• _WHAT YOU SHOULD DO_
Starting at the line containing "You are a GUI agent. The screenshot is 412×1488." and ending at the line containing "Unicap Recapagem (73, 121)", print every line of the material below exactly, both ends included, and stop there.

• _DATA SHOWN_

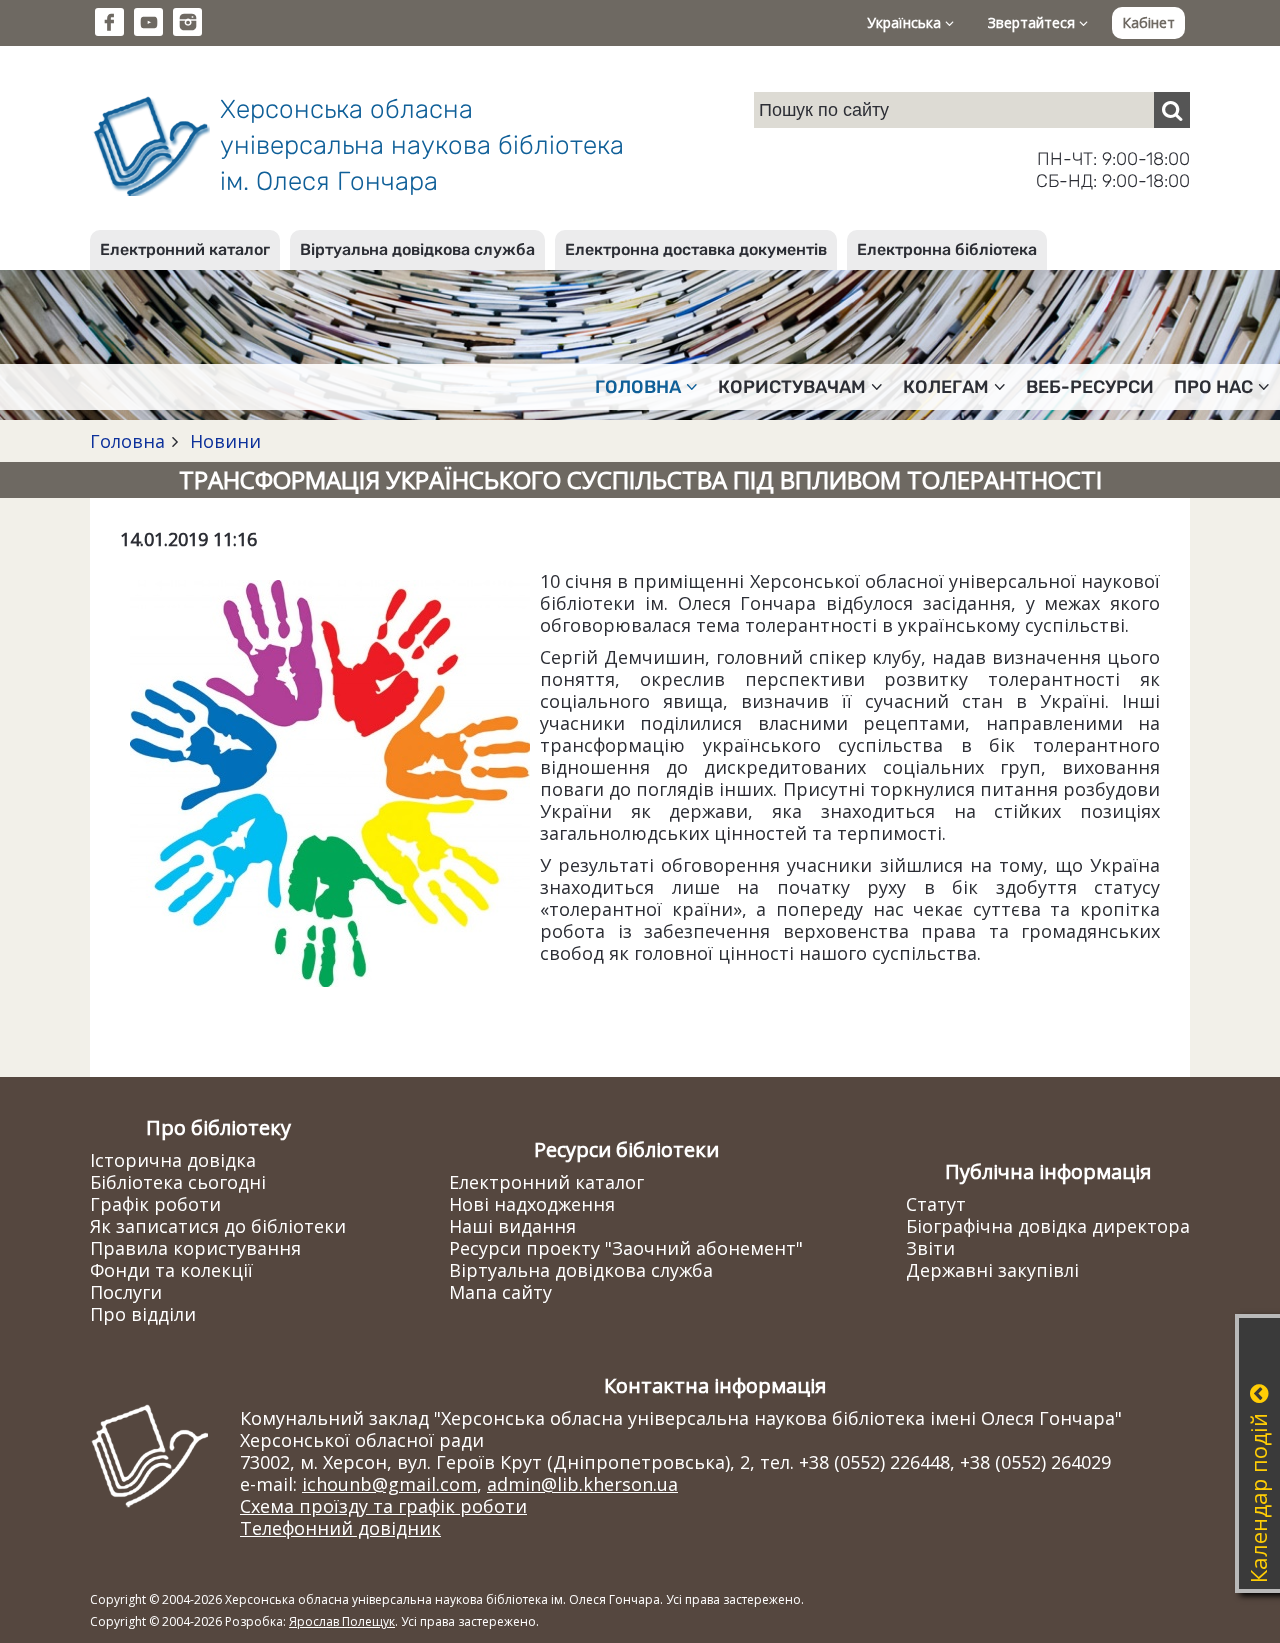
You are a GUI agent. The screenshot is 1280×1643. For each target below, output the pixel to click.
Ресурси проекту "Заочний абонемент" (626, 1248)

==

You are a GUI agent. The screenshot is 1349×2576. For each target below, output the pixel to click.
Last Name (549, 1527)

* * *

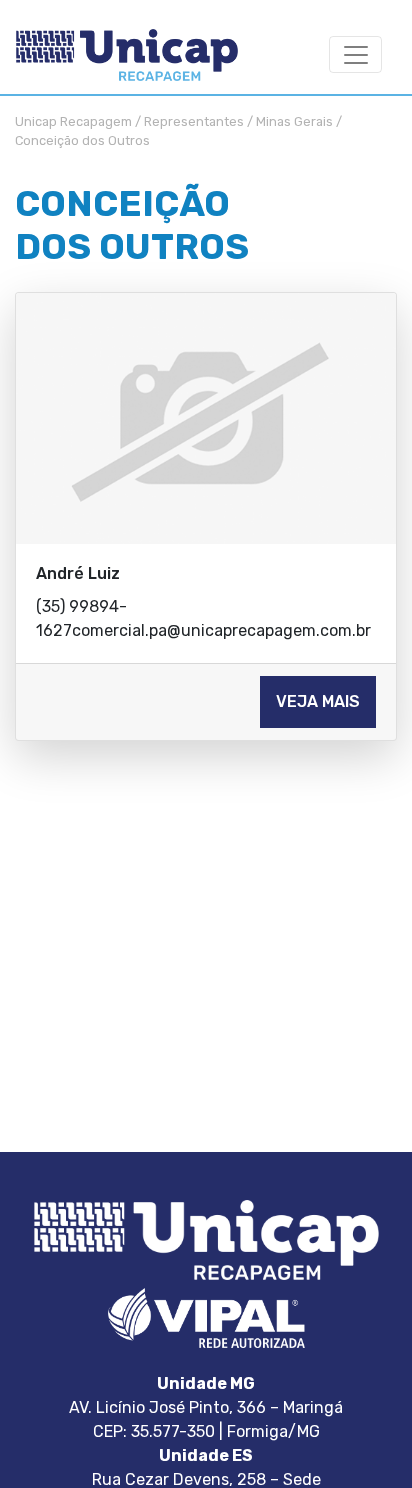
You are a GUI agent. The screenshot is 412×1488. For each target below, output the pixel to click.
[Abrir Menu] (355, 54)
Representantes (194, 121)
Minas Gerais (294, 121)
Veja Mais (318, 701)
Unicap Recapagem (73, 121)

• _RESPONSE TO THIS EXERCISE_
You are a GUI agent. The screenshot is 412×1488. For each target below, output the pixel to click.
[Abrir Menu] (355, 54)
Representantes (194, 121)
Minas Gerais (294, 121)
Veja Mais (318, 701)
Unicap Recapagem (73, 121)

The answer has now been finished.